Précipitez-vous ! Il reste encore quelques jours pour assister à la superbe Rusalka mise en scène par Stefan Herheim à Lyon, un spectacle déjà salué à Bruxelles en 2008 et 2012, avant l’édition en DVD voilà tout juste quelques jours.
Une opportune reprise pour cette œuvre de Dvorák qui n’avait jamais été
présentée par Serge Dorny depuis sa prise de fonction en 2003, tout
comme les autres opéras du maître tchèque, il est vrai rarement donnés
en dehors de son pays. On comprend aisément à la découverte de cette
mise en scène pourquoi Dorny s’est enfin intéressé au chef-d’œuvre
lyrique de son auteur, composé en 1901 au soir de sa vie.

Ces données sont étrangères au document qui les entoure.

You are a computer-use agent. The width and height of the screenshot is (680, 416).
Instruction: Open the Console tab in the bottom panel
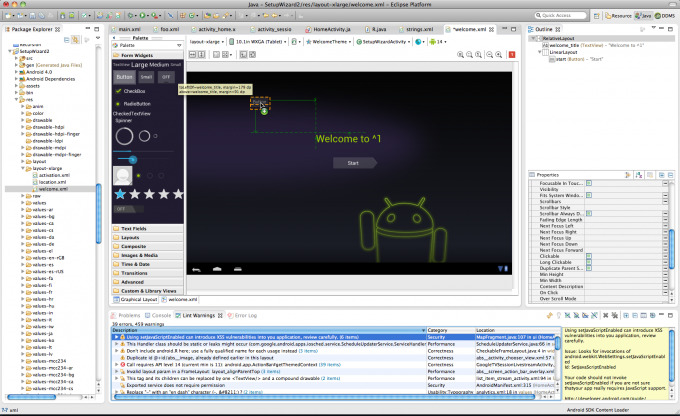click(x=160, y=315)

Stefan Herheim choisit en effet de revisiter entièrement une histoire assez classique, fondée entre autres sur le conte bien connu de La Petite Sirène d’Andersen. Le spectacle commence par l’ajout d’un prologue sans musique qui montre l’agitation d’un quartier populaire contemporain près d’une bouche de métro. D’emblée, tous les personnages du drame à venir sont réunis dans une partition muette: la sorcière grimée en clocharde, Rusalka en prostituée et l’Ondin hagard. Si la transposition de l’héroïne en fille de joie n’est pas une nouveauté, le metteur en scène norvégien a l’idée de mettre au centre de l’action la figure de l’Ondin, lui faisant revivre tous les épisodes qui le conduisent à la perte de sa chère Rusalka. Ici, la belle n’est plus sa fille mais son amante, que l’on retrouve au deuxième acte sous les traits de la Princesse étrangère, tandis que le personnage de l’Ondin et du Prince ne font qu’un. Dans un ballet fascinant de beauté autour de l’enchevêtrement des personnages en miroir, le vieil homme se revoit faire une à une les erreurs du passé, aussi impuissant qu’ébahi.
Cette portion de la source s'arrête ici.